I walk into my clinical trials clinic and while the receptionist is putting the ID band on my wrist, I ask her if I can talk to Rachelle. She’s the medical assistant who does the triage duties like take my temperature and blood pressure, UAs and then draws my labs.
“Oh, Rachelle’s not with us anymore.” The receptionist actually squeezes my hand as if she knows she’s delivering bad news. “She moved back to Louisiana.”
“No. No, say ain’t so.” But it is so. And I’m crushed.
After more than two years of greeting me with a smile that stretched for a city block, Rachelle is gone. She’s an amazon of a woman who always, always wears purple with that smile. Purple scrubs, purple sneakers, purple ribbons in her long dreadlocks and purple nail polish. I couldn’t help but smile every time I saw her.
Rachelle couldn’t change the fact that I’m a hard stick and drawing labs sucks for me. But she could distract me with chit-chat and do her best not to prolong the digging around trying to find a vein. I appreciated that. Not all health care providers are as kind, compassionate and caring. I truly value the ones who are and mourn them when they move on.
I can’t be the only patient living with metastatic cancer who has had this experience of not getting to say goodbye to health care providers who’ve made this journey a little easier. At least when my first oncologist retired, she announced it in advance. I admit it. I cried. But I had a chance to express my appreciation for the five years Dr. Kazhdan kept me alive and give her one last hug with a going-away gift.
Not so with her medical assistant, Shaa, who moved away four years into my cancer journey. One day she was simply gone after years of cutting through a big clinic’s bureaucratic red tape for me, staying after hours to work out specialty prescription snafus and calling me back when others didn’t. Shaa didn’t owe me a goodbye. She didn’t have an obligation. Yet it hurt.
I wonder if it’s easier for care providers to move on without goodbyes. I know they get attached to patients, as much as they try to maintain professional distances. As one nurse told me, she “blubbered” when she found out a patient had died.

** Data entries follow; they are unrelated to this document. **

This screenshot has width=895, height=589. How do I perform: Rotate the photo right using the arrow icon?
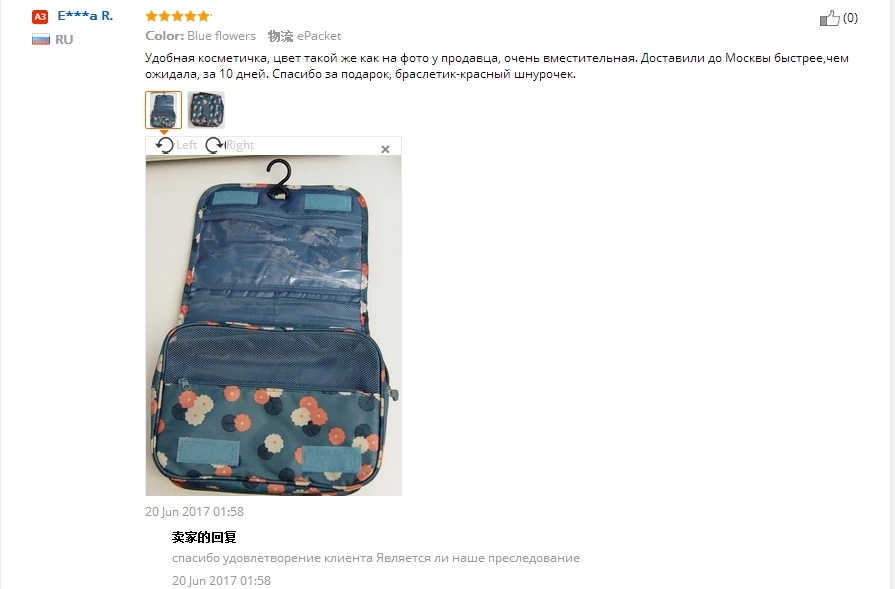click(x=215, y=146)
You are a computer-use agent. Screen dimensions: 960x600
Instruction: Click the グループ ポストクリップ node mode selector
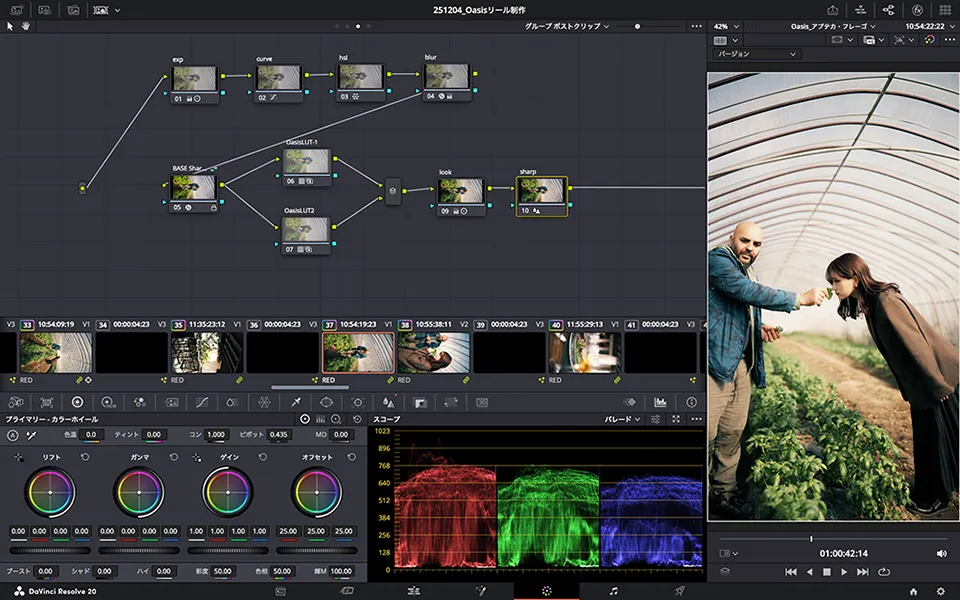[566, 25]
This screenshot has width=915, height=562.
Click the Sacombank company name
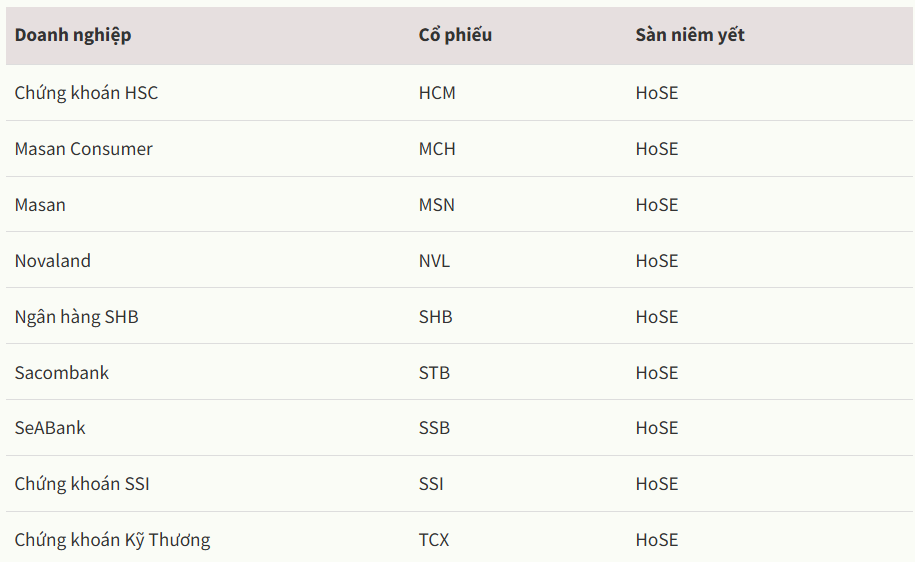click(x=62, y=373)
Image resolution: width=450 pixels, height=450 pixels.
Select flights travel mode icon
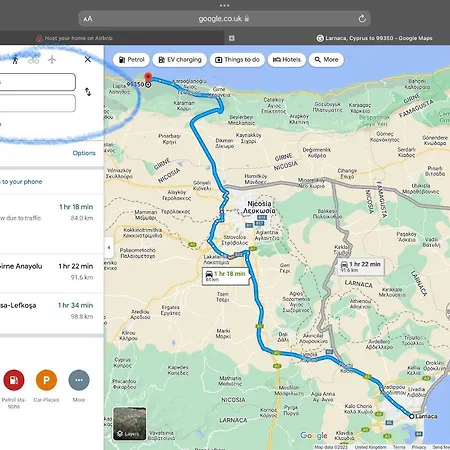(52, 60)
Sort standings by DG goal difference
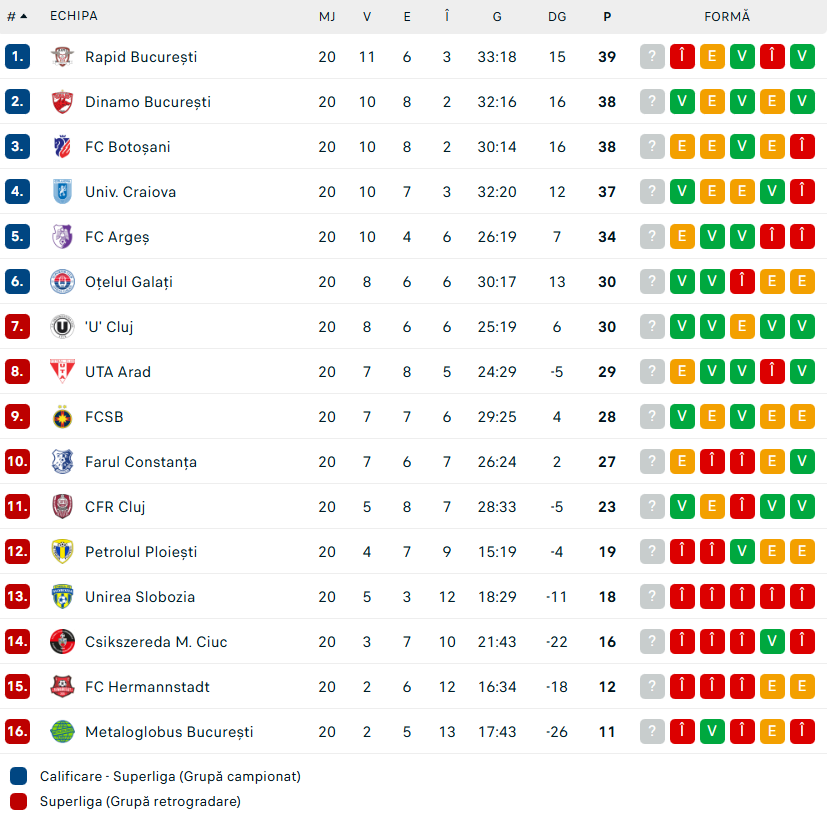This screenshot has height=824, width=829. (x=557, y=16)
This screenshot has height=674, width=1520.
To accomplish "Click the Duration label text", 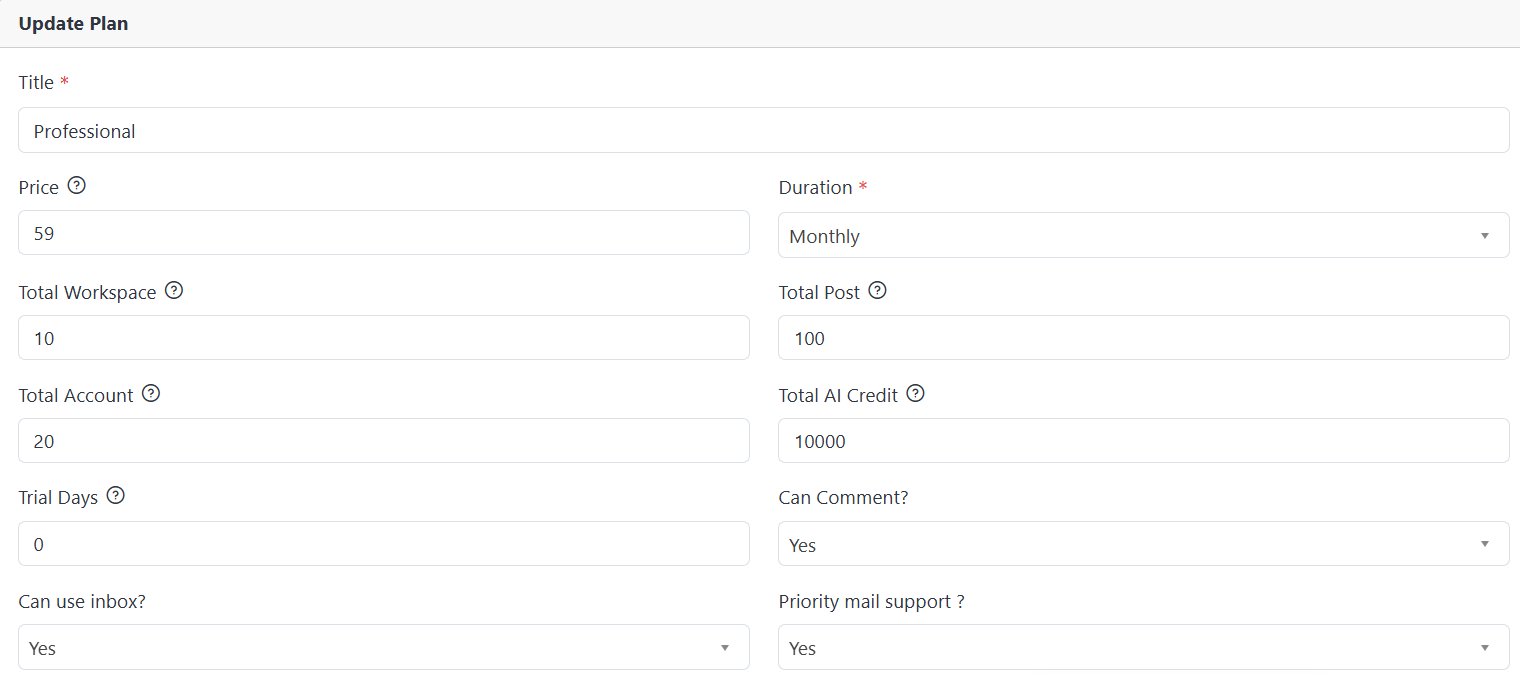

Health care providers have lives. They get promoted. They take better jobs. They have babies and decide to focus on being mommies. Their spouses get jobs in other cities. They retire. The thing is, I’m a patient with stage 4 ovarian cancer in treatment for the rest of my life. It’s possible I might move, but not likely, not when I’m in clinical trials. I don’t get to move on. I’m not saying that to elicit pity, but to try to explain why this is so hard.
Rachelle’s unexpected departure reminded me I need to express my appreciation to these special, beloved providers now. I shouldn’t wait until Nurse Appreciation Day to tell nurses Mel, Marsha, Dana, Dan, Abigail and Marisa how much their kindness means to me. Marsha has cared for me off and on for seven years. She’s my hero. I’m thankful for Dr. Tolcher, Dr. Sommerhalder, and Dr. Rodriguez and all the clinic’s staff people. I need to tell them that today.
I’d also like to tell them they’re not allowed to quit, transfer, or retire, but I know I don’t get to do that. I’ll try to focus on this season and be happy for them when they do go, to wish them well, to be glad I was blessed to know them even if it was only for a season. It’s the least I can do.